Loading data from cloud: AWS S3 and IBM Cloud Object Storage

Deployment options: Netezza Performance Server for Cloud Pak for Data SystemNetezza Performance Server for Cloud Pak for Data

You can load data from external tables on cloud into a database table on a Netezza Performance Server host system.

Before you begin

  • If you want the database table to contain only the records from the external table, make sure that the database table is empty before you load the data.
  • If you load from an external table into a database table that is not empty, the load is successful, but the new records are appended to the existing records.

About this task

You can load data from AWS S3 and IBM Cloud Object Storage. You can load all data types (including Unicode) and file types (decompressed and compressed formats).
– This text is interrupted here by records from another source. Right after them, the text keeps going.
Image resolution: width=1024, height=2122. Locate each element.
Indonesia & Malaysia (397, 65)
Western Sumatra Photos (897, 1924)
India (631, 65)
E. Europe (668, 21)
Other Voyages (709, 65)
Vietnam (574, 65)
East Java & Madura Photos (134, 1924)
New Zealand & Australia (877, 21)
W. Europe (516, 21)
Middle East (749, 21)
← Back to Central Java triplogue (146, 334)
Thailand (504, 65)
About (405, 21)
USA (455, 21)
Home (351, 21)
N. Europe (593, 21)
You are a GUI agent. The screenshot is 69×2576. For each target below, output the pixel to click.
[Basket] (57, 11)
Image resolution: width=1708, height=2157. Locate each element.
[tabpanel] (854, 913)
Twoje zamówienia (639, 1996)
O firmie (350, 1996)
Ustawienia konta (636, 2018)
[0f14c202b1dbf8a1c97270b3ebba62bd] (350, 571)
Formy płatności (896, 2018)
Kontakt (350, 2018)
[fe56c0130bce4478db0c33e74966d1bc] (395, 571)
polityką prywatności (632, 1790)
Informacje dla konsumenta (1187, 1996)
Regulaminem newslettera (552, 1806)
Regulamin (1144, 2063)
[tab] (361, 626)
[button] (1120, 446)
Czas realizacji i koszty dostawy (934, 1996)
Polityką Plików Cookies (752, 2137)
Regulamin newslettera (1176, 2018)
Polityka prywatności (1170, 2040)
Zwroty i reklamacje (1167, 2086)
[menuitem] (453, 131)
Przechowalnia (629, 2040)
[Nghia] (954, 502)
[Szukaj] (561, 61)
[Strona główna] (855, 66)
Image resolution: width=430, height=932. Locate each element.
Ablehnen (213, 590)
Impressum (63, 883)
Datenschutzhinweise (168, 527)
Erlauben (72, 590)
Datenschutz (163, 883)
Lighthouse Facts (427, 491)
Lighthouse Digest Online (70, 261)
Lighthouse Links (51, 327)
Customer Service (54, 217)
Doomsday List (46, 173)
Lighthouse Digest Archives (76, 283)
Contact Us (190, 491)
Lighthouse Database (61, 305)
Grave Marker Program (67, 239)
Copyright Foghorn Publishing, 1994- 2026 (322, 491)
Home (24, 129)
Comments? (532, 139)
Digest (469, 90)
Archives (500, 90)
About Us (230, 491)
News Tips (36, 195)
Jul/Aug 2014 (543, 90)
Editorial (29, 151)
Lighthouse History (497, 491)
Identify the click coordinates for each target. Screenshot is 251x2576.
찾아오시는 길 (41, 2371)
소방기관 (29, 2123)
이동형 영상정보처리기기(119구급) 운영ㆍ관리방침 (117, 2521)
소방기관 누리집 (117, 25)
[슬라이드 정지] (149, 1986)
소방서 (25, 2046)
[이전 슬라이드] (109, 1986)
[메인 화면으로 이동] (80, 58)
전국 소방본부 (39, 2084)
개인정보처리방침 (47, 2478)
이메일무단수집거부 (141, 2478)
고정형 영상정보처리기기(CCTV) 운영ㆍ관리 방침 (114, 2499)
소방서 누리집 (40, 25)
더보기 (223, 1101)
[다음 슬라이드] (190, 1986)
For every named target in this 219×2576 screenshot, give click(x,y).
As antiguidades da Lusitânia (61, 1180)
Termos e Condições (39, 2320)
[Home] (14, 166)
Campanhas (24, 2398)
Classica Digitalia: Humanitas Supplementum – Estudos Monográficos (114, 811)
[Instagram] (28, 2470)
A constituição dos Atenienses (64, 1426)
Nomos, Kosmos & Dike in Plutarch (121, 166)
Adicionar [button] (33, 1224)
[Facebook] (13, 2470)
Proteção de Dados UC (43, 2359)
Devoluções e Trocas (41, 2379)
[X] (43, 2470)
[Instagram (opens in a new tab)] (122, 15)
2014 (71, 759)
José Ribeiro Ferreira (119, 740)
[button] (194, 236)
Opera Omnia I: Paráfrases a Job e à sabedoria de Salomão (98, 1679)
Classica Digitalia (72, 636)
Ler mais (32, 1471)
To create an external table, you must be the admin user or have the CREATE EXTERNAL TABLE administration privilege. You must also have permission to read from the path of the data object.

Procedure

  1. Create an external table by issuing the CREATE EXTERNAL TABLE command with the REMOTESOURCE option.
    CREATE EXTERNAL TABLE TABLE SAMEAS TABLE USING (
    DATAOBJECT DATAOBJECT
    REMOTESOURCE REMOTESOURCE
    DELIM DELIM
    UNIQUEID UNIQUEID
    ACCESSKEYID ACCESSKEYID
    SECRETACCESSKEY SECRETACCESSKEY
    DEFAULTREGION DEFAULTREGION
    BUCKETURL BUCKETURL
    ENDPOINT ENDPOINT
    MULTIPARTSIZEMB MULTIPARTSIZEMB 
    );
    Example:
    CREATE EXTERNAL TABLE emp_backup SAMEAS emp USING (
    DATAOBJECT ('/employee_data.dat')
    REMOTESOURCE 'S3' 
    DELIM '|' 
    UNIQUEID 'samplebackup' 
    ACCESSKEYID 'xxxxx'
    SECRETACCESSKEY 'xxxxx'
    DEFAULTREGION 'ap-geo' 
    BUCKETURL 'my.backup.bucket' 
    ENDPOINT 's3.us-east.cloud-object-storage.appdomain.cloud' 
    MULTIPARTSIZEMB '50'
    );
    The DATAOBJECT file specification must refer to a valid file on the cloud platform. For the REMOTESOURCE option, use s3.
    Note: The example showcases external table to IBM Cloud Object Storage. For IBM Cloud Object Storage, ENDPOINT is mandatory. For AWS S3, the ENDPOINT option is not mandatory.
    This table lists all the additional parameters, which are necessary if you want to use the REMOTESOURCE option.
    Option Distribution Description
    UNIQUEID Optional The namespace, which is used to group data in the cloud bucket.
    ACCESSKEYID Mandatory Key generated on AWS/IBM Cloud Object Storage.
    SECRETACCESSKEY Mandatory Secret access key generated on AWS/IBM Cloud Object Storage.
    DEFAULTREGION Mandatory Region of the bucket.
    BUCKETURL Mandatory Name of the bucket.
    MULTIPARTSIZEMB Optional The default is 105. This value is in MB. It indicates the size of each part in a multipart upload. (Max 105 MB of buffer can be uploaded in one request)
    Tip: Use values such as 50 MB and higher. If you use 10 MB, software issues might occur.
    ENDPOINT Optional for AWS.

    Mandatory for IBM Cloud Object Storage.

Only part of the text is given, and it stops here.